*SOURCE EXTRACT:*
BEGIN
As a follow-up to my last post on improving privacy on the Internet, I ran across the concept of opportunistic encryption, which I’ve heard about before but has never seemed to go anywhere.

Opportunistic encryption seems most interesting at the TCP layer, so that it is transparent to not only the user, but to applications that use the network as well. However, there are technical challenges to successfully implementing it without introducing undue complexity or noticeable reductions in performance. Such schemes have also never been accepted by a standards body, so their chance of widespread adoption seems slim (though you can try one such scheme, TCPCrypt, already; however, it requires the other end of your communication to have TCPCrypt installed as well, which seems unlikely in most cases).

Thus, as I noted in the last post, web and email seem to offer the best opportunities for adding encryption that’s transparent to the user.

How web browsers handle encryption problems

This leads us to https, the security and privacy protocol for web browsing. As I said previously, we’d like to encourage as many web servers to support, and preferably even mandate, the use of SSL/TLS for web browsing. And the web developers, systems administrators, and internet engineers our there can certainly help make that happen.

But there are lots of things to get right when implementing web security. Getting them wrong can make you susceptible to various kinds of attacks, mostly based on some form of of man-in-the-middle. That’s why browsers go to such lengths to warn users about problems, often denying access to the site if a problem is detected, until the user explicitly overrides this warning.

But is this the right behavior to take? Is badly-configured encryption really worse than no encryption at all? Web browser vendors sure seem to think so, but I disagree. While a misconfiguration such as a mismatch between the domain named in the certificate and the actual hostname may be a sign of a man-in-the-middle attack, in my experience it’s almost always due to something else. Similarly, self-signed or expired certificates are extremely unlikely to indicate a man-in-the-middle attack. And while none of these situations is ideal, they are all almost always far better than having no encryption at all.

Undesired behavior

So what actually happens when a server has a misconfigured certificate, and the browser throws up a big warning? Either the user can ignore the warning (which is potentially dangerous, but actually fine 99% or more of the time), they can switch to insecure http (which is, at best, the same as continuing with the untrusted encryption, but much worse the vast majority of the time), or they can discontinue using the site entirely, which hurts both them and the business, and is usually unnecessary since the chances of it being an actual man-in-the-middle attack are slim.

When the operator of the site sees the problem, they may choose to fix it – but they might just choose to disable https instead (and aside from e-commerce sites, I’d suspect the latter is more likely, at least in the short term). Yes, they should fix it, but more often than not they are not going to.

The net result of these browser warnings is scaring and confusing users without increasing their security, since between the users and the website owners, the most likely course of action is to either ignore the warning and proceed (which browser vendors have combatted with ever more dire and difficult to bypass warnings), or to revert to the even-worse unsecured http.

False sense of security

But at least from the point of view of opportunistic encryption, encryption using an expired, weak, self-signed certificate is vastly preferable to no encryption at all. The only danger is providing a false sense of security. But browser vendors have done exactly that by turning everything on its head, by making totally unsecured connections seem preferable to many sorts of encrypted connections, since the unsecured connections do not throw up warnings in the browser!
END
*INFORMATION SUPPLIED:*
BEGIN
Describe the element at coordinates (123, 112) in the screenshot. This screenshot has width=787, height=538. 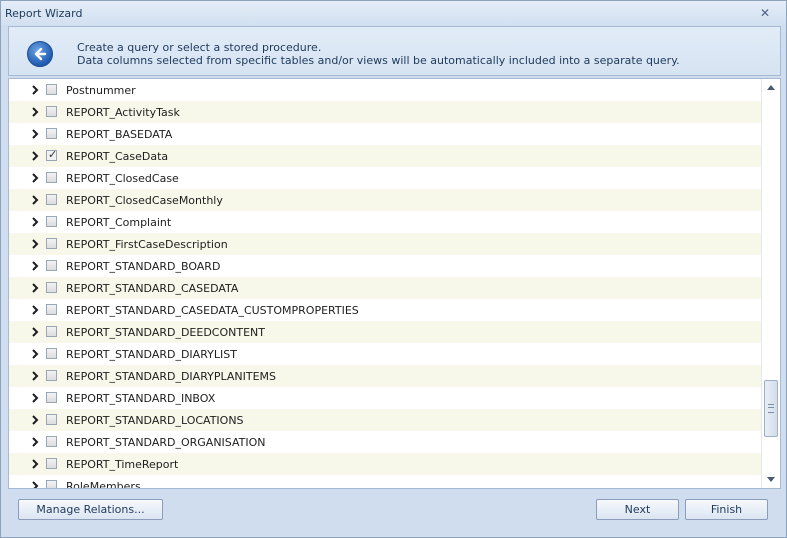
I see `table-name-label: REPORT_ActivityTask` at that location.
END
*APPLY WHAT YOU READ:*
(1) Answer these about the text on browser encryption warnings:
(a) What does TCPCrypt require of the other end of a communication?
(b) Which two services does the text say offer the best opportunities for encryption that is transparent to the user?
(c) How often does the text say ignoring a certificate warning is actually fine?
(2) Rewrite the text on browser encryption warnings from "When the operator" up to and including "even-worse unsecured http.", putting "online stores" in place of "e-commerce sites".

*EXERCISE ANSWERS:*
(1)
(a) The other end must have TCPCrypt installed as well.
(b) Web and email.
(c) 99% or more of the time.

(2)
When the operator of the site sees the problem, they may choose to fix it – but they might just choose to disable https instead (and aside from online stores, I’d suspect the latter is more likely, at least in the short term). Yes, they should fix it, but more often than not they are not going to.

The net result of these browser warnings is scaring and confusing users without increasing their security, since between the users and the website owners, the most likely course of action is to either ignore the warning and proceed (which browser vendors have combatted with ever more dire and difficult to bypass warnings), or to revert to the even-worse unsecured http.